**Goal:** Select every line below that contains the string "height", and copy each one in full.

**Records supplied:**
********

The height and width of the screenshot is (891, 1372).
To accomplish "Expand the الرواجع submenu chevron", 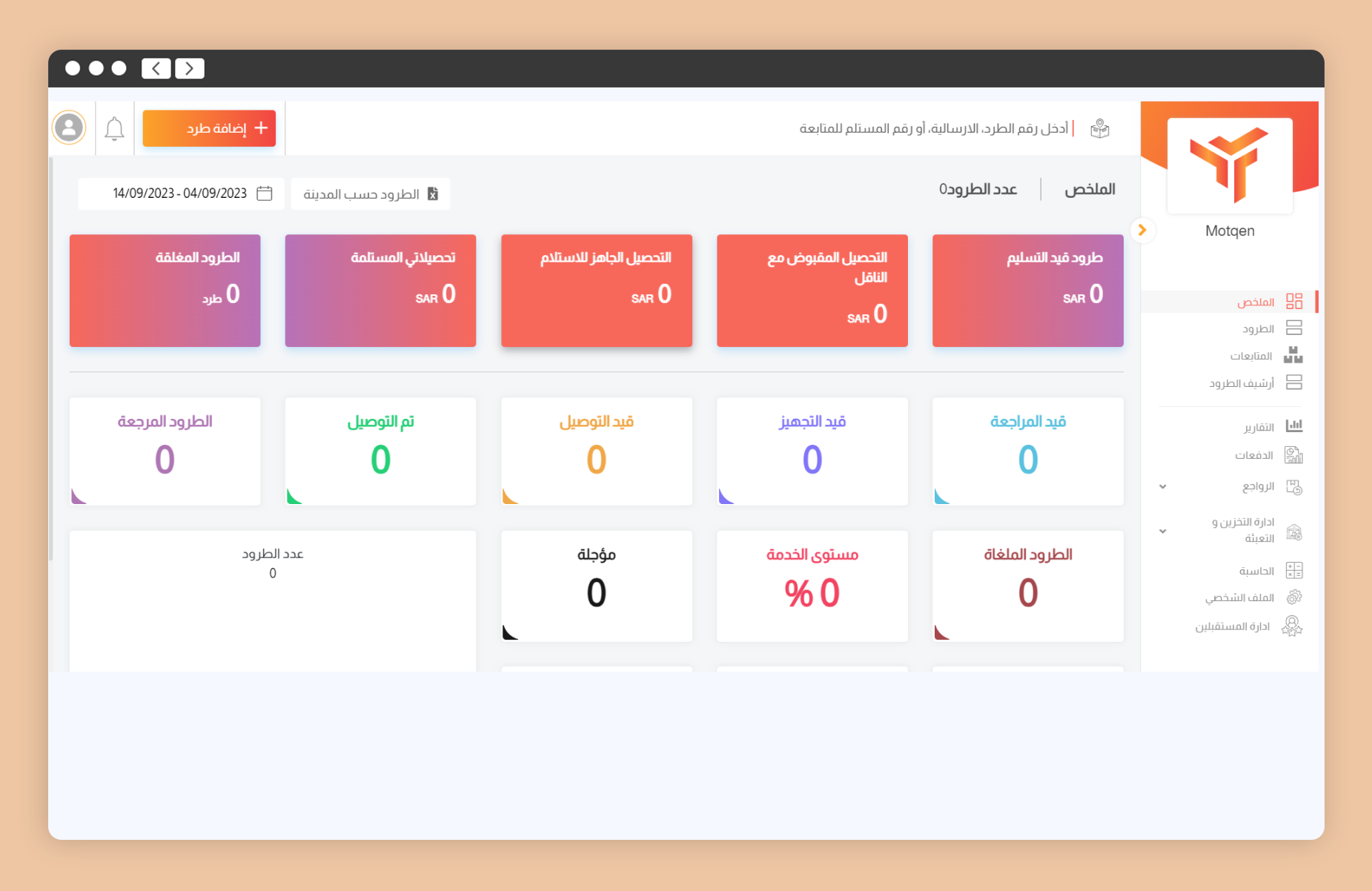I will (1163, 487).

********

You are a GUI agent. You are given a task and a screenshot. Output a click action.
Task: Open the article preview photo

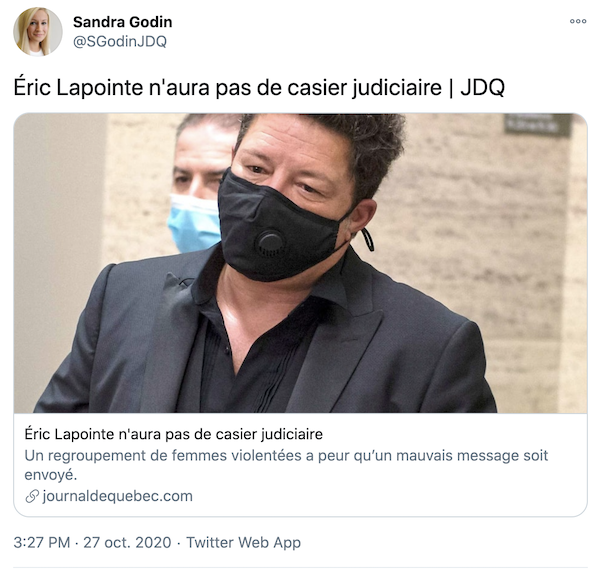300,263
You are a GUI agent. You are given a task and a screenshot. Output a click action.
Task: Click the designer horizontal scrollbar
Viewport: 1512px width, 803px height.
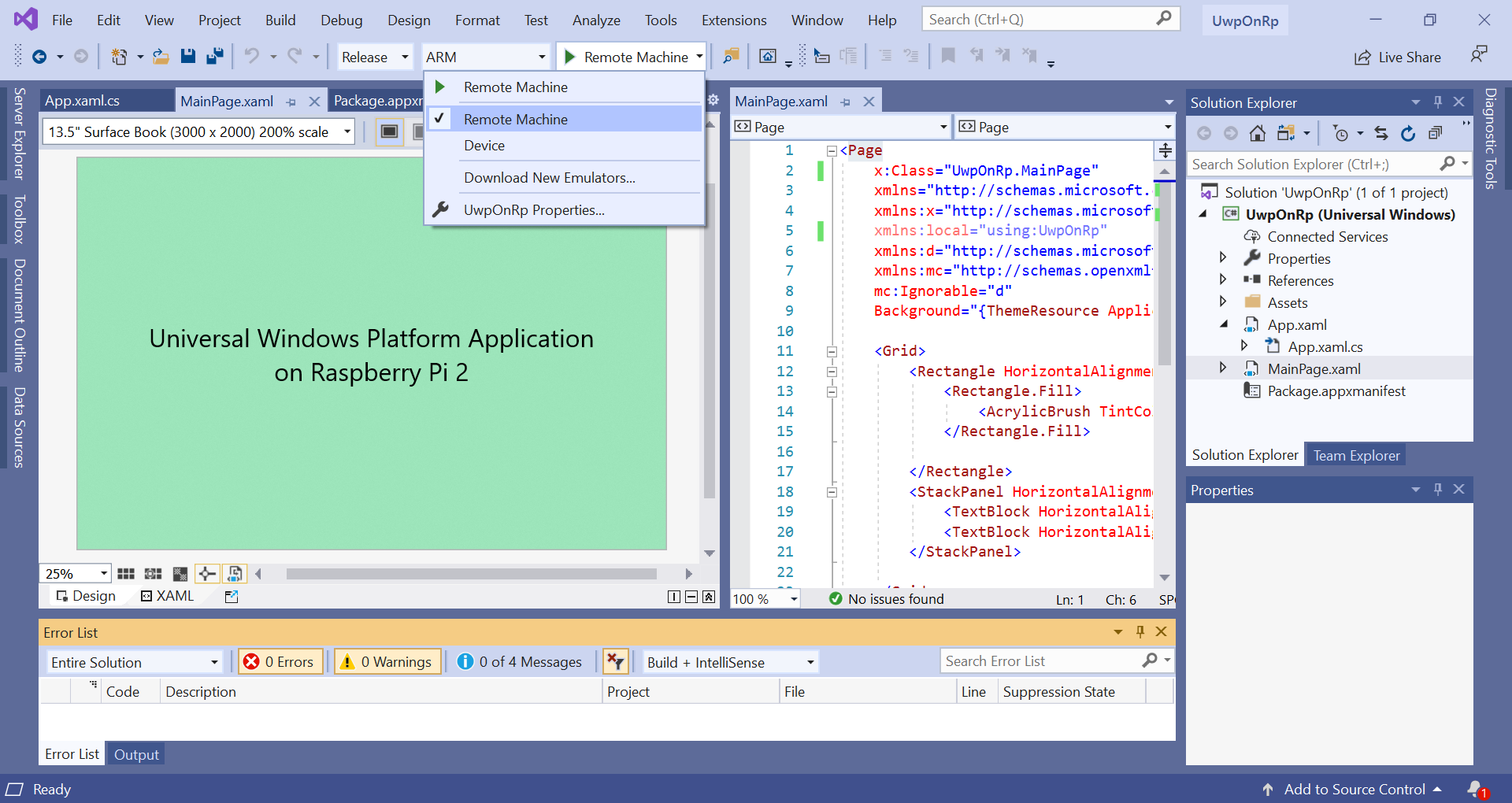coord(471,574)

********

**Exercise output:**
The height and width of the screenshot is (891, 1372).
Viewport: 1512px width, 803px height.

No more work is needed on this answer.